Cuomo says the emails show the men discussing some of the $6 billion in quarterly payments Intel (INTC, Fortune 500) made to computer maker Dell (DELL, Fortune 500) from 2001 to 2006, which Cuomo and other regulators believe were conditioned on Dell's agreement not to ship any computers powered by AMD (AMD, Fortune 500).

Under the settlement, Intel will pay AMD $1.25 billion and make certain other concessions.

Okay, it wasn't just publication of the emails that did the trick. A source familiar with the situation tells me that Intel and AMD actually had a handshake deal on yesterday's settlement before Cuomo filed his antitrust complaint against Intel November 3, exposing the emails (though Intel did know by then that the Cuomo suit was coming).

At yesterday's conference call concerning the settlement, Otellini denied that publication of the emails hastened the settlement, stressing that the negotiations that led to it began in April.

Asked if the emails were accurate, he said, "Yeah, I said some of those things, but they are taken broadly out of context. When the full nature of the emails is exposed, [it will be clear that] there is another way to interpret them." He called them "four or five snippets" plucked from about 200 million pages of documents, referring to the discovery materials amassed in AMD's civil suit against Intel in federal court in Delaware.

Still, there is a telling sequence of events that obviously pressured Intel to take the positive, if grudging, step it took yesterday -- a step toward not only putting its worldwide antitrust problems behind it but, more important, restoring its tarnished credibility.

AMD first laid out the broad outlines of its case against Intel back in June 2005. Its premise -- and the premise of all succeeding antitrust litigation against Intel to date -- was that Intel uses exclusionary "loyalty rebates," whereby a monopolist conditions discounts on a customer's agreement to fill, say, 90% to 100% of his needs exclusively from the monopolist.

Loyalty rebates when employed by a dominant company -- and Intel is as dominant as they come, having raked in at least 80% of the revenues in the market for PC computer microprocessors for almost two decades -- can effectively exclude rivals from a market, even if the rivals' offerings are cheaper and better.

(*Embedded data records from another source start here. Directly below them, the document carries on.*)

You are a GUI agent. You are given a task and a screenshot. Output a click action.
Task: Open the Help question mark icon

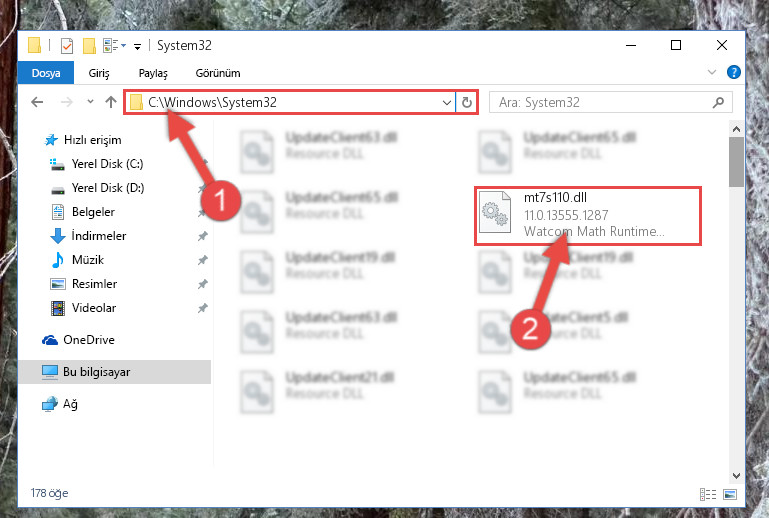(734, 72)
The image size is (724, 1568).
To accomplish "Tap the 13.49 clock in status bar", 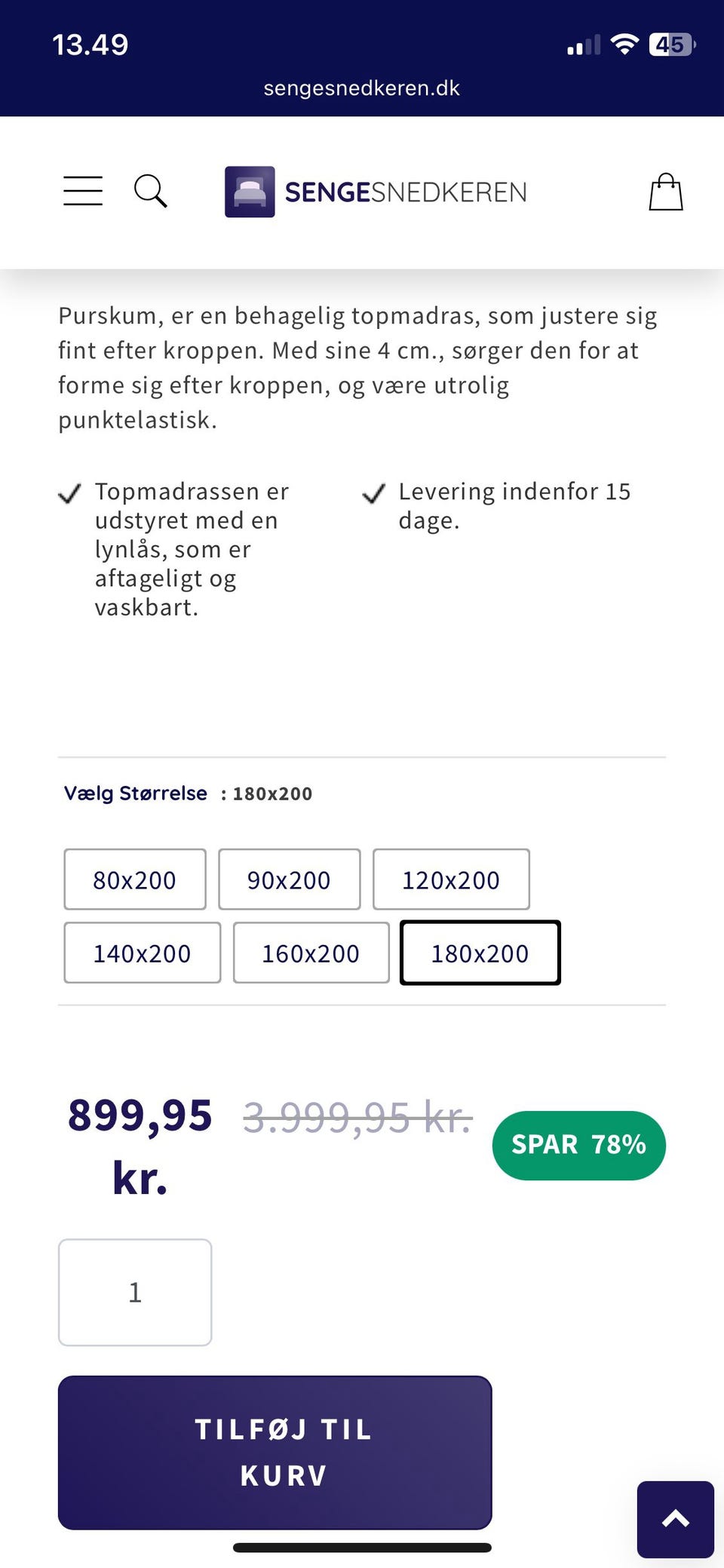I will pos(90,44).
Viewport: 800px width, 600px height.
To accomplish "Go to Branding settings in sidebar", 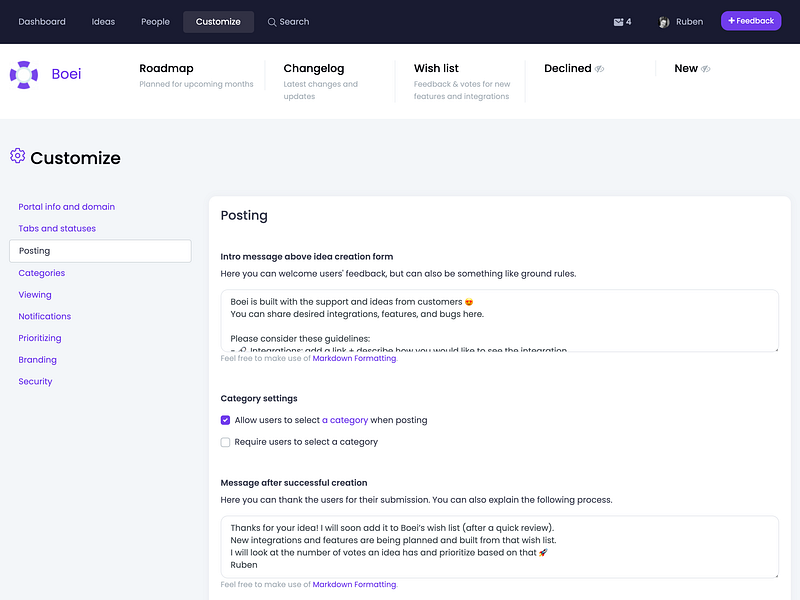I will click(x=37, y=359).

The payment of loyalty rebates is illegal abroad and very likely illegal in the U.S., though the American precedents are not crystal clear. Intel, in any event, maintains that it has never paid loyalty rebates to anybody, and that it only uses traditional, volume-based discounts, which benefit consumers. "We don't buy exclusivity," Intel's then general counsel, D. Bruce Sewell, flatly told this magazine in 2006, and that is still the company's position.

When AMD filed its complaint, it possessed relatively little hard proof backing its suspicions. Massive amounts of information were then unearthed through the discovery process -- the 200 million pages Otellini was referring to -- but none of it has yet seen the light of day. Everything was sealed from public view by broad confidentiality orders imposed by the court. (The Reporters Committee for a Free Press challenged those orders on behalf of two dozen media organizations in late 2005, but lost.)

Though the Japan Fair Trade Commission issued formal sanctions against Intel in March 2005, finding that it had, indeed, paid illegal loyalty rebates to five unidentified Japanese computer makers (identified as NEC, Sony (SNE), Toshiba, Fujitsu, and Hitachi (HIT) in AMD's civil complaint), it revealed almost nothing about the nature of its evidence against Intel.

Similarly, when the Korea Fair Trade Commission ruled, in June 2008, that Intel had paid illegal loyalty rebates to Samsung and Sambo Computer, the information it made public was skeletal. (Intel settled the Japanese charges, and has appealed the Korean ones.)

In May, the European Commission socked Intel with its largest fine in history -- $1.46 billion -- after finding that it had paid exclusionary loyalty rebates to Dell, Hewlett-Packard (HPQ, Fortune 500), NEC, Acer, Lenovo, and Media Saturn Holdings, which is the largest computer retailing chain in Europe.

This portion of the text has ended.